Saina Nehwal's aggression and intensity quite literally wilted P V sindhu as she picked up the women's singles Commonwealth Games gold medal with exhilarating triumph in the final, in Gold Coast, on Sunday.
Saina, who led the head-to-head count 3-1 before Sunday's match, won 21-18, 23-21 in the high-pressure match that lasted an hour.
The triumph marked a remarkable end to her CWG campaign this edition. She was the pillar of India's gold-winning campaign in the team championship earlier, playing every one of the singles matches due to Sindhu's injury.
In a match that started on equal footing, Saina managed to dominate, bringing a rarely seen aggression to the court.
The brute force of Sindhu's smashes was something that Saina found hard to deal with. On the other hand, Sindhu found it tough to adjust to the delicate placement of strokes of Saina, who took the pace off the shuttle by attacking the net.
The strategy worked quite well for the London Olympics bronze-medallist and she raced to an 9-4 lead. As the gap widened, Saina's command on the baseline also improved. The two contrasting styles of the two shuttlers made for an exhilarating contest.
What also stood out was Saina's sharper instincts to leave the returns that landed out. Sindhu struggled to control the power she put on her shots, losing at least four points for pushing the shuttle outside and trailed 6-11 at the lemon break.
Sindhu came back strongly after the break and narrowed the gap a bit but the drift-factor affected her strokeplay way more than Saina, who also seemed the more pumped up of the two, grunting quite a bit after every point won.

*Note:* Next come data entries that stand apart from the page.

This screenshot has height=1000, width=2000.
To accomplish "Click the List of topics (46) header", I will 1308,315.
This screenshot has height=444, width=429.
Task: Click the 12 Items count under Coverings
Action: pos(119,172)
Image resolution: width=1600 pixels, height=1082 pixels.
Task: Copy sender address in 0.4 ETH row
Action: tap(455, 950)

Saina's court coverage was also the more impressive of the two. A telling image of the opening game was when Sindhu was brought to her knees trying to return a smash that didn't really have any power in it but was just placed perfectly on the left corner.
Sindhu found her bearings after Saina had taken a 20-14 lead and closed it 18-20 but Saina brought her own brute force to fore with a smash targeting Sindhu's body which was simply unreturnable. Saina claimed the opening game 21-18 in 23 minutes.
The second game followed a similar tangent and despite having the more tired set of legs, Saina was a delight with her trademark angled smashes. But to Sindhu's credit, she too exhibited a better command on her smashes and improved considerably court-coverage to take a 9-7 lead, which she widened to 13-8 after the break.
For the full house, mostly packed with the diaspora, it was a brilliant Sunday outing as the top two women of Indian badminton slugged it out, displaying an array of strokes.
Sindhu led 19-16 at one stage but a 64-stroke rally to narrow it to 18-19 brought Saina right back and she equalised at 19-19. However, Sindhu edged ahead for a 20-19 lead and a game point.
The see-saw battle continued when Sindhu hit one out to give Saina the equalising point yet again.
This time, it was Saina who got the championship point when Sindhu struck a return out. The lady, who looked the hungrier of the two all through, was surprisingly late in picking one up as Sindhu made it 21-21.
But Saina was back in lead with a cross-court smash that Sindhu just could not reach. Serving for the gold, Saina forced a wide stroke from Sindhu and then let out a scream to celebrate the triumph.